The other, our daily work-a-day social world which asks us to trust in ourselves, believe in ourselves, be self-reliant, sacrifice for success, be all we can be; to assert ourselves, put ourselves forward, be heard, be seen, be a brand, an influencer, an individual success on our own.

We’re here worshiping together as Christians. I bet we recognize the chasm between these two life views. We probably feel squeezed between them. How do these two contradictory worlds get resolved? Can they be? Why aren’t more people living as Jesus taught us to live? Does ANYone live as Jesus taught us? What Jesus taught is so illogical most people haven’t even tried it. I don’t mean joining a church. Lots have done that. I mean doing Christianity, acting on that incredible, crazy-sounding set of instructions Jesus gave.

We just heard Jesus speaking to us in Luke’s Gospel. What did Jesus ask us to do? Love your enemies.

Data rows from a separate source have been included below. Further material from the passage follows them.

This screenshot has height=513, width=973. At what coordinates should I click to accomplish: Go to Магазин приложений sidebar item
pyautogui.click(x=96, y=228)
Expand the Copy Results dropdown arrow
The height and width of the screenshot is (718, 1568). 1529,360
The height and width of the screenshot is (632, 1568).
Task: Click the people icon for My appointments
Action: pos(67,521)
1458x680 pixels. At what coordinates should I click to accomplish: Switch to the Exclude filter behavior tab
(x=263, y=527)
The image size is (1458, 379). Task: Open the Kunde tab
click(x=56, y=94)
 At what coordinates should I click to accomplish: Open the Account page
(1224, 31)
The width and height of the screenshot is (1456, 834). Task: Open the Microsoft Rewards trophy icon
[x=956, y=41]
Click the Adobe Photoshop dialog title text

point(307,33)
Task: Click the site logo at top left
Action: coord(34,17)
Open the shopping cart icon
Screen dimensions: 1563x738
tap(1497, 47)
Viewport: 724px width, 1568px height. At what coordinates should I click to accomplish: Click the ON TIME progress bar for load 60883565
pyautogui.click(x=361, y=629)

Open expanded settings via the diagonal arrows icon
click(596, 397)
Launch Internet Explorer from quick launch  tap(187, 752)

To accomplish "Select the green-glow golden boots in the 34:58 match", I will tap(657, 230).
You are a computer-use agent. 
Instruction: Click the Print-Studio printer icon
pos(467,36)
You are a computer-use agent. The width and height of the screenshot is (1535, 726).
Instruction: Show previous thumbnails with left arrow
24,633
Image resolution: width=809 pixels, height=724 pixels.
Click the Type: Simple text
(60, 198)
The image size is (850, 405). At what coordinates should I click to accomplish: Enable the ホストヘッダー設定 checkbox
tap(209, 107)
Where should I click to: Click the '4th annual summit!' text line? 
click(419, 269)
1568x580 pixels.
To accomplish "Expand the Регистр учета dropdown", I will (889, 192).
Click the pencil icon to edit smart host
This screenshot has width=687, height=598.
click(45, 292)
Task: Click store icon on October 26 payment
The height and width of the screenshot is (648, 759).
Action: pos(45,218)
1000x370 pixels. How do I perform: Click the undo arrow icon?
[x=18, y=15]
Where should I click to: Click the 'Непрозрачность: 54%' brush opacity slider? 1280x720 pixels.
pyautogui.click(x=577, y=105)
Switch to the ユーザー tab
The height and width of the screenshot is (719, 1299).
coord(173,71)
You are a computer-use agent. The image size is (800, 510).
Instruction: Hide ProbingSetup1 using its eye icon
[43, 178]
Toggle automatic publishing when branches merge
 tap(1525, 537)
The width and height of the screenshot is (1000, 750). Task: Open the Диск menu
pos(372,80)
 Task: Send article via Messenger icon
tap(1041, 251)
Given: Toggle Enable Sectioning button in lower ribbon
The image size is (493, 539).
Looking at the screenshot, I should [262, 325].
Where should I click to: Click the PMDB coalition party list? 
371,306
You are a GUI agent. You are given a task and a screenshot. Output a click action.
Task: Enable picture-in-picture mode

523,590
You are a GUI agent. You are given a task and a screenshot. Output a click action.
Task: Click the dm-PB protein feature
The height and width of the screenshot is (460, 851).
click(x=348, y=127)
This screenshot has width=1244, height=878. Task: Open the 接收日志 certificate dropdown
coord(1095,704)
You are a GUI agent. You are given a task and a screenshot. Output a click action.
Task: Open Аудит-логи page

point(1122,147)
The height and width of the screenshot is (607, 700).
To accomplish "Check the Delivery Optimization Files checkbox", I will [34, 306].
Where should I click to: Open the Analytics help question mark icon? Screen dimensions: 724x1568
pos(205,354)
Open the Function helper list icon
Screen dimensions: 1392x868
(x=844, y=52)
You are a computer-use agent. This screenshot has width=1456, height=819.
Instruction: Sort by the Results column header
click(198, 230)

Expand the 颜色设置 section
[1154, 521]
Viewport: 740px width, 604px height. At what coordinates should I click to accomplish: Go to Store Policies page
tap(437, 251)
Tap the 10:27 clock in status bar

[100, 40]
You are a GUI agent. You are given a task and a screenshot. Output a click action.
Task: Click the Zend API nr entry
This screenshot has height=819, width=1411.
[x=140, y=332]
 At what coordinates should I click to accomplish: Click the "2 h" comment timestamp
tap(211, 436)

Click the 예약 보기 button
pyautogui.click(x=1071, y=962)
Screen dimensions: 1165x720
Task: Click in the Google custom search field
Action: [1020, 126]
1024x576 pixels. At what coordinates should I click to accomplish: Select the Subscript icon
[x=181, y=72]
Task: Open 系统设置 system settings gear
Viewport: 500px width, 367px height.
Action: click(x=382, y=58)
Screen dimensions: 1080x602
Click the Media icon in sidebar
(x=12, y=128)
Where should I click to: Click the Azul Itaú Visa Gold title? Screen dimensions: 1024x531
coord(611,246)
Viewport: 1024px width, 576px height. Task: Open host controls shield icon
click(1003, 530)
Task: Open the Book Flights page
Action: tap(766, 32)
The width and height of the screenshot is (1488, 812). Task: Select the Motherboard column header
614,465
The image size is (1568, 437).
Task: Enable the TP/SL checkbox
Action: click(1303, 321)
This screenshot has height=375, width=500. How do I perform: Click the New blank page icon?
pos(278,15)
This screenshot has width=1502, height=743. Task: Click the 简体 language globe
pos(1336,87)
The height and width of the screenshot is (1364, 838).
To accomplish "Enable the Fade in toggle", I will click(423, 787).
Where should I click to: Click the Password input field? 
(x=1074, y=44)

Do favors for those who pour out hatred on you. Call blessings down on those who swear dark curses on you, pray for goodness to happen to the mob punching you, then get up and ask for another beating please. This is nuts!

I understand these Beatitudes as a call to stop the hate, not an acceptance of humiliation or violence, but an active choice to break the cycle of revenge. But even so, how can anybody do this? It’s inhuman! And Un-human. No wonder so few live by the Beatitudes.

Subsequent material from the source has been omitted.